There are large classes of programs where you can know you don’t care exactly where a failure happens, e.g. (most init functions, all pure functions, any function that doesn’t break invariants). In these cases marking every statement or expression that can throw is just noise. Try writing some serialization/deserialization code where the underlying stream can fail to see what I mean; you’ll have “try” everwhere, and it adds nothing to comprehensibility or maintainability. Personally I would like to be able to label the function itself and not have to introuce a scope, but IMO being able to create “try blocks” would be a welcome addition and would even match the common case in blocks with catch clauses, where being aware of the exact line where the error was generated is typically not useful.

I had proposed something very similar to this around six months ago on the swift-users list, but I think John McCall, had some (quite valid) concerns with this.

Unfortunately I can't access those emails, but I think his concern was that the purpose of try was to mark explicitly which statements throw and this would defeat the purpose of that. People might just wrap large blocks in try.

As much as I am loath to disagree with John on this, there’s an incorrect implicit assumption in that rationale, that forcing people to mark all throw points trains them to get error-handling correct. What it does instead is to train them to think of all code uniformly instead of recognizing the places where a throw needs special attention (places where there are broken invariants). Eventually, as with warnings that have a high false-positive rate, when you see “try” in many places where it doesn’t help, you learn to ignore it altogether.
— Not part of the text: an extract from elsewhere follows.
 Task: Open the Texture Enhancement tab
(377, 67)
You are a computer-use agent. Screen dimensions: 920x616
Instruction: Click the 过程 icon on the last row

I agree that requiring this is not likely to result in improved error handling and thus is not a strong argument in favor of it.

IMO the purpose of requiring “try” to be stated explicitly is that it arguably makes code more readable. It is immediately clear which functions can throw and which cannot. You don’t need to look up the signature of every function called to determine this. My experience thus far has been that I have really appreciated the requirement that throwing expressions be explicitly marked.

As a default it’s great. Not having a way to opt out of individual marking for a whole block or function—because you know you’re not breaking any invariants, so which functions can throw is irrelevant, and not having a way for the compiler deduce these regions (e.g. known pure functions)—is the problem. The recognizer code posted in an earlier message is a perfect example. If there *was* some code where it was really important to notice failure points, you’d miss it.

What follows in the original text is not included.